Writer, photographer and food stylist Nik Sharma is based in LA, California. A city of farmers’ markets and cutting-edge restaurants, tacos you’d sell a limb for (if pushed), and ridiculously fresh produce.

“The food scene in LA is the most vibrant in the US,” says Sharma. “You can get the most delicious and inventive meals at different price points, so everyone has access, which is amazing. Mexican food, obviously, is the best - in my opinion.

“It’s also always unexpected,” he adds. “You never know what you’re going to walk into and that’s what I love.”

Covid has put a hold on much of that, however. LA’s been badly hit and Sharma misses the restaurants - and simple things like “going to the store, picking things out, the tactile feeling” of holding a lemon before popping it in a basket.

Like most of us, he’s been cooking a lot at home. But as a food writer who cooks at home for a living anyway, he admits during the pandemic he’s had to remind himself he “can’t make desserts all the time, I need to cook savoury food...”

Nigella is a fan (she even lent him a no-churn ice cream recipe for his new book), but if you’re new to Sharma’s food, he describes it “adventurous and fun” and “unbound by any shackles or rules. It’s more defined by what flavour is - and what it could be.”

At its core is an awareness of science and the role of science in the kitchen. With his new cookbook, The Flavor Equation, he’s “trying to show that science and cooking coexist harmoniously in the kitchen” and that neither side needs be afraid of the other.

“I want people to see the kitchen is a lab,” he notes. “What you’re doing in the kitchen, it’s actually science.”

Born in Bombay, Sharma relocated to the US to study molecular genetics, before deciding food was the one for him (much to his parents’ chagrin - they have come around now). Writing recipes that he shoots and styles himself, his work appears in the New York Times, the San Francisco Chronicle and on his blog, A Brown Table.

The Flavor Equation follows his debut cookbook, Season, and sees him using science to extract deliciousness; investigating how perception affects how we eat; and considering the impact of emotion, sight, sound, mouthfeel, aroma and taste on flavour.

The recipes, meanwhile, “provide experimental basis, and they’re fun” says Sharma - essentially, they’re the practical portion. We learn about fieriness through chicken lollipops, savouriness via stir-fried cabbage, sweetness thanks to masala cheddar cornbread, and bitterness due to a shaved Brussels sprout salad - picking up snippets of science with each page.

It’s sensible, useful stuff too; not complicated formulas your science teacher would have thrown at you.

For instance, explains Sharma, “some pigments are fat soluble, some are not, you don’t want to stain your hands when you’re working with beets - we know that the pigments in beets are water soluble. So, if you add water, it’s going to stain everything. Now if you rub oil all over the place, it won’t stain.” That alone will save your palms and work surfaces from turning hot pink.

Beyond the science, when he it comes to cooking, Sharma thinks an “ability to experiment” and “willingness to fail” are both crucial.

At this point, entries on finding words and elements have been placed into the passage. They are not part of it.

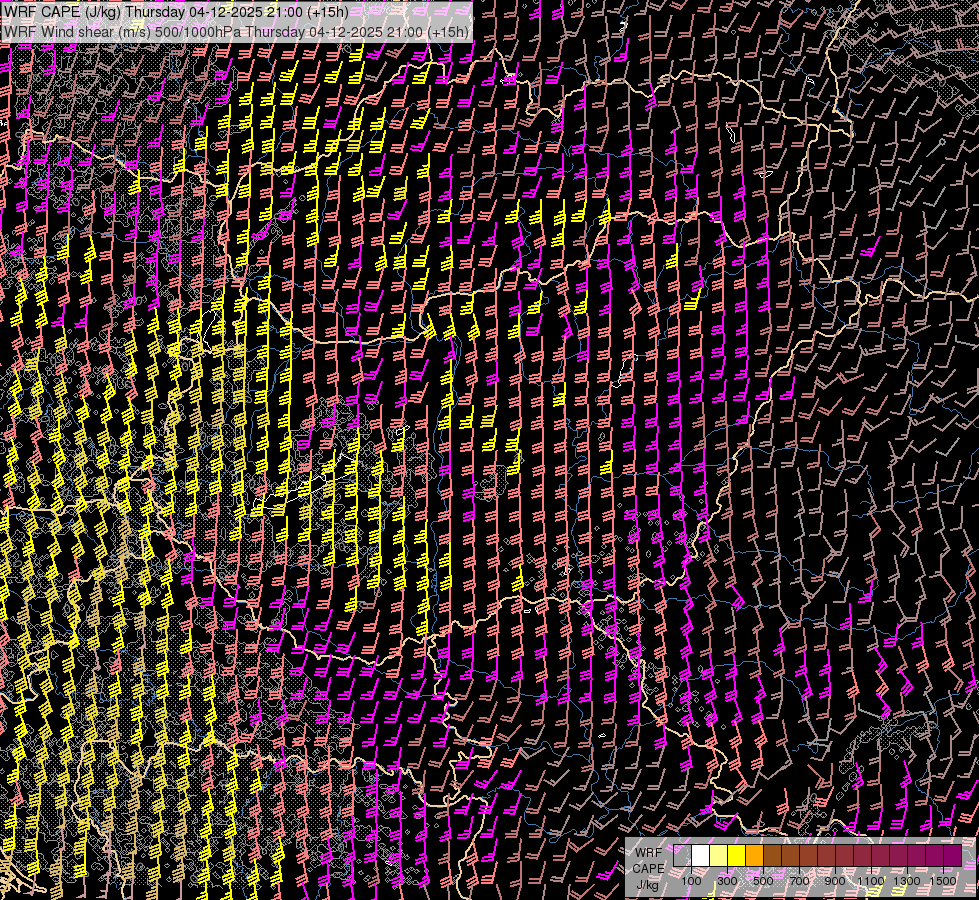979x900 pixels.
Task: Select the 700 value on the legend
Action: 799,881
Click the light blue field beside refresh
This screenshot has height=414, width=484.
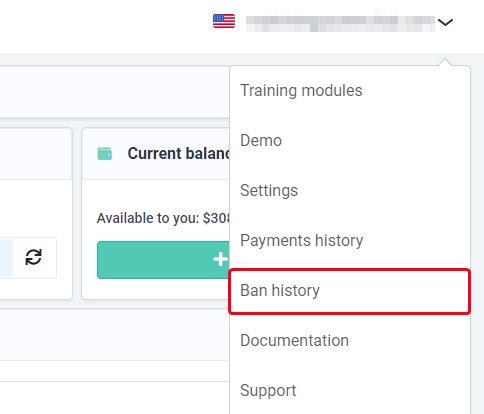tap(6, 258)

“I’ve always noticed that when I fail in the kitchen, I’m driven to find out what went wrong, and then fix it. Trying to solve that process, or getting to the fixing part, is where you learn a lot,” he muses.

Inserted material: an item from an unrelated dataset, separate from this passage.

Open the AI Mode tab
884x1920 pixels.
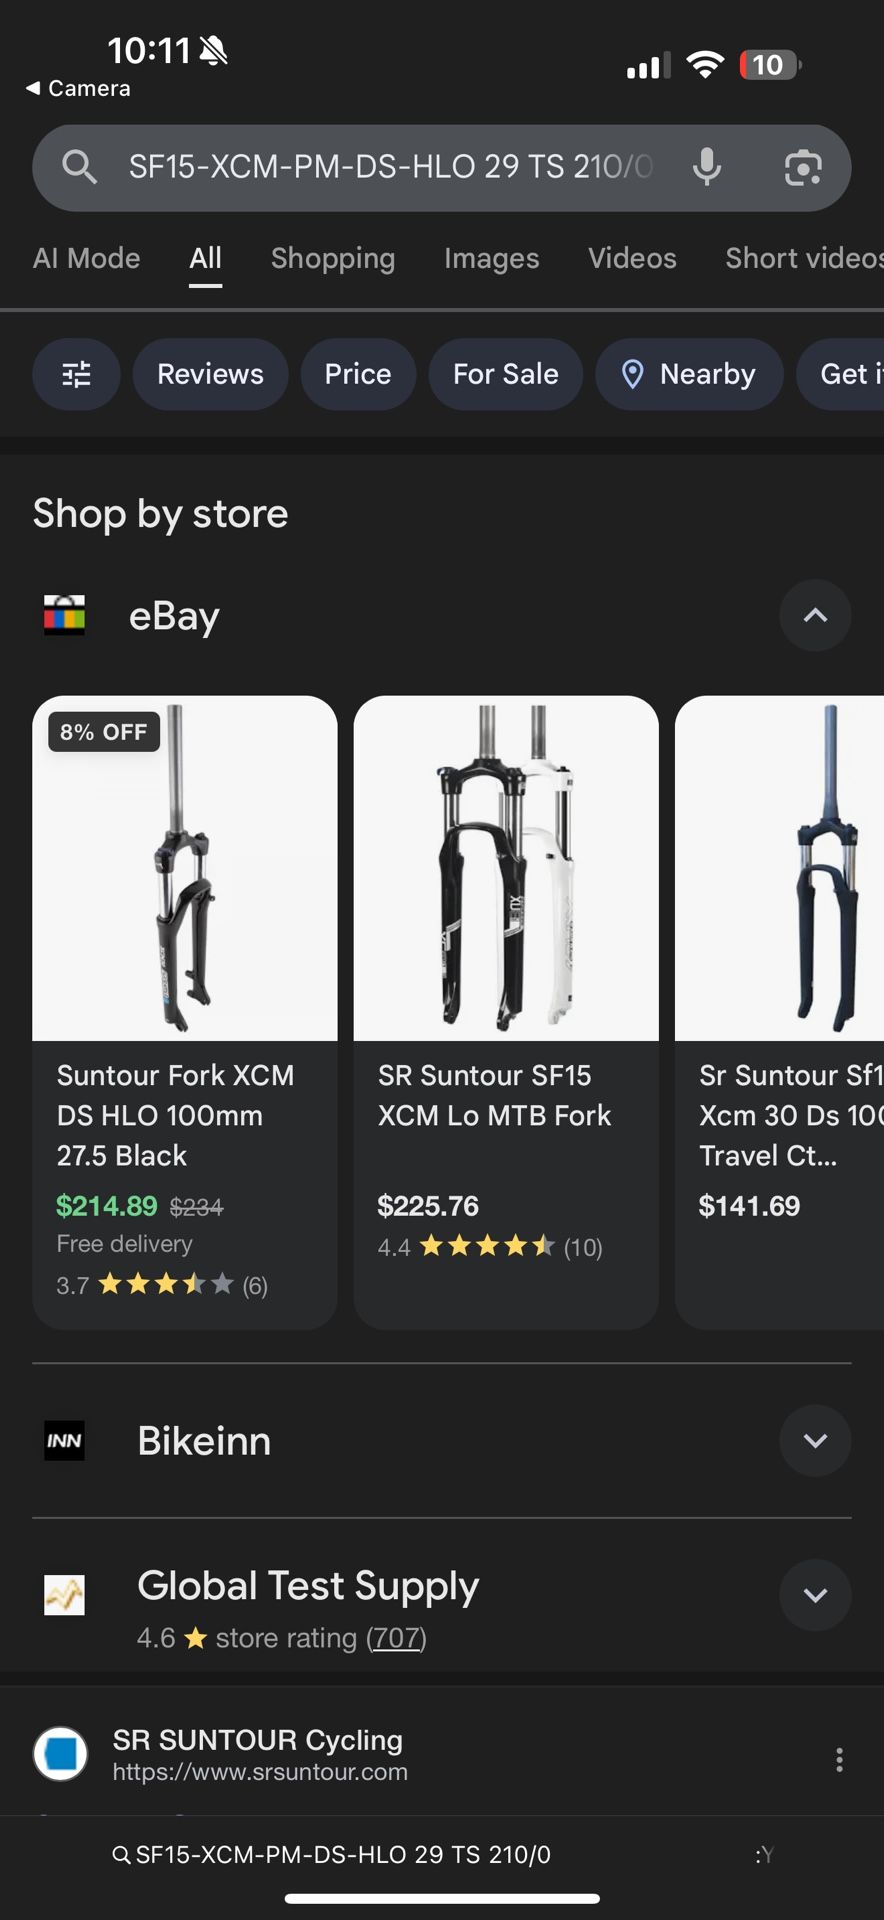point(86,258)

“That makes you wiser, because not only will you learn to fix that mistake but you can then take and apply that knowledge elsewhere.”

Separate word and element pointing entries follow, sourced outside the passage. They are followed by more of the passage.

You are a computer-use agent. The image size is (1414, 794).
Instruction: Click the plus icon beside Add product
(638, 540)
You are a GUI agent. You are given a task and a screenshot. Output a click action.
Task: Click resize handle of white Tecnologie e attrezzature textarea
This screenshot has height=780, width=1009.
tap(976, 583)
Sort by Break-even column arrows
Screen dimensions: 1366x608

Not that you can fix every slumped souffle, rock solid gingerbread or bland pasta dish. “Scientists are always pushed in the direction that you have to - and should - problem-solve everything. Bioethics will tell you otherwise,” says Sharma with a laugh. “You don’t.”

Sharma ate a lot of seafood growing up on the west coast of India, alongside the meat-driven food of his mother’s Goan background - which was a Portuguese colony and Western European influenced. American cuisine has since filtered in, alongside the words of what Sharma calls the “Holy Trinity” of food writing: Nigella, Diana Henry and Nigel Slater. He’s also a huge Great British Bake Off fan (“I watch it after the entire thing comes out, so I can just binge”).

His food photography though is shaped less largely by a sensitivity to how we consume images online.

“My job is to sell the recipe at the end of the day, right? So I need to make food attractive enough that people will cook it,” begins Sharma frankly. “But what I try to do with all of my stylings is keep it very casual, very fuss-free.”

Some of the images in The Flavor Equation were actually shot using a microscope. “I don’t want people to feel overwhelmed,” he continues, adding that a concern he has with a lot of cookbooks that focus on food from different countries is the fixation with props. “Indian cooking for example, there’s always this tendency to show old props [bowls, plates, glasses etc.]. Having lived in India, we never ate from an old rusted bowl.”

This exoticising and romanticism of certain food cultures, and how they ought to be presented is problematic he says, when the “reality is, most people just eat very simply every day.” All of us cooking in our wonderful personal science labs.

The Flavor Equation: The Science Of Great Cooking Explained + More Than 100 Essential Recipes by Nik Sharma, is published by Chronicle Books, priced £26.